[Start of section]

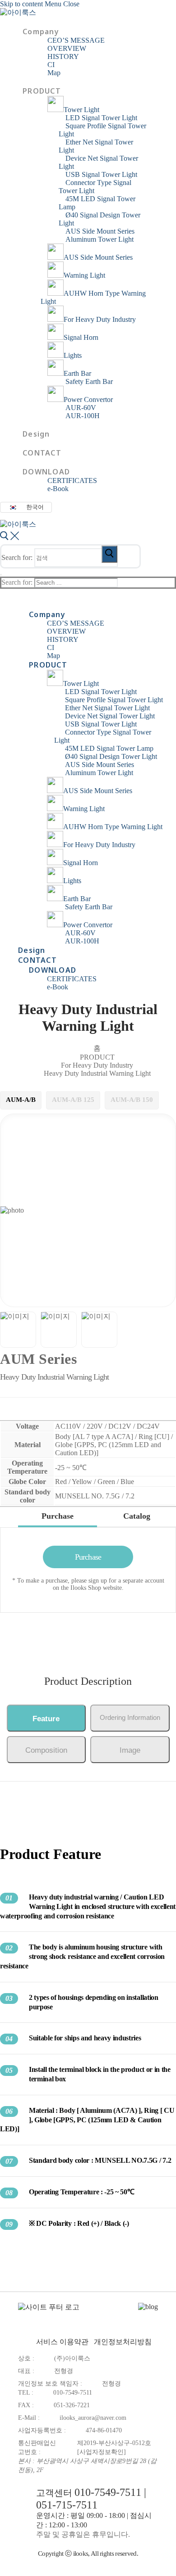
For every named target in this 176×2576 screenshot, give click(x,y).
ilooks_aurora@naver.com (93, 2417)
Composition (46, 1750)
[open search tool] (9, 540)
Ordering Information (130, 1717)
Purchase (88, 1556)
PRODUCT (97, 1057)
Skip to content (21, 4)
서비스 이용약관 (62, 2342)
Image (130, 1750)
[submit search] (109, 554)
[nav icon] (1, 575)
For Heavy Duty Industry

[End of section]

=== Work order ===
Could the entries above be written out word for word, with no pictures?

=== Output of the exercise ===
For every named target in this 176×2576 screenshot, give click(x,y).
ilooks_aurora@naver.com (93, 2417)
Composition (46, 1750)
[open search tool] (9, 540)
Ordering Information (130, 1717)
Purchase (88, 1556)
PRODUCT (97, 1057)
Skip to content (21, 4)
서비스 이용약관 (62, 2342)
Image (130, 1750)
[submit search] (109, 554)
[nav icon] (1, 575)
For Heavy Duty Industry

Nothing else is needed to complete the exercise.